Exploratory Data Analysis is the process of investigating and visualizing data to highlight its key features, patterns and relationships.

Steps in EDA

Data Cleaning
This involves the process of identifying or removing discrepancies, inconsistencies and missing values in the dataset. The dataset format may be JSON, CSV or even TXT file. Data cleaning ensures the accuracy of the analysis. This corrects the three types of errors namely; missing values, bad values and duplicates.
Data Visualization
Data visualization applies graphs, charts and other visual tools to represent the data. This step basically helps make the patterns and relationships in the data presentable. Thus it eases communicating insights to stakeholders.
Descriptive Statistics
With descriptive statistics basic calculations of statistical measures such as mean, median, mode, standard deviation, and variance is performed.
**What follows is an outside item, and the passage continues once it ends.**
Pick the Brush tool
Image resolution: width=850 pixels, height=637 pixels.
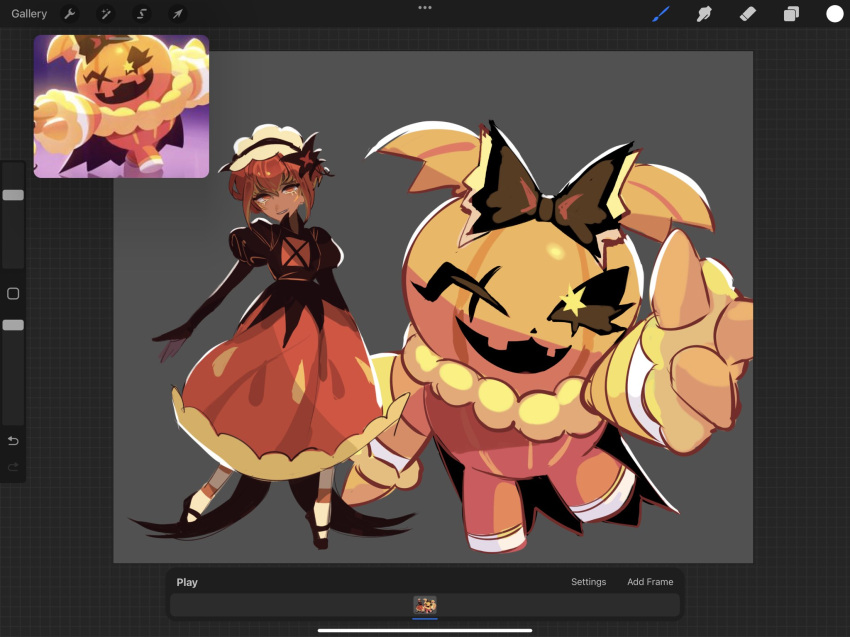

These measures can provide insights into the central tendency, spread and skewness of the data.
Data Distribution
Data distribution involves the pattern of data points across a range of values. Once the distribution of data is understood, outliers are identified, the spread of the data is understood, and trends are identified.
Correlation
Correlation refers to the degree of association between two variables. Identifying correlations between variables can provide insights into their relationships and potential causal factors.

EDA Techniques
EDA may be executed with the help of various tools and techniques. This depends on the nature of the data and the research questions. Some of the frequently applied techniques include:

Histograms
They are used to visualize the distribution of a single variable. They show the number of data points that fall into each bin or range of values.
Box Plots
Box plots are used to picture the distribution of a variable and identify outliers. They show the median, quartiles, and outliers of the data.
Scatter Plots
Scatter plots are used to evoke the relationship between two variables. They can identify correlations(positive and negative), patterns as well as outliers in the data.
Heatmaps
Heatmaps are used to visualize the correlation between multiple variables. They can identify patterns and relationships in the data.
Principal Component Analysis (PCA)
PCA is a dimensionality reduction technique used to identify the underlying structure of complex datasets. It reduces the number of variables while retaining the most important information.

EDA is therefore pivotal in the data analysis process. By using various techniques such as data cleaning, data visualization, descriptive statistics, data distribution, and correlation analysis, data analysts can identify insights and patterns in the data.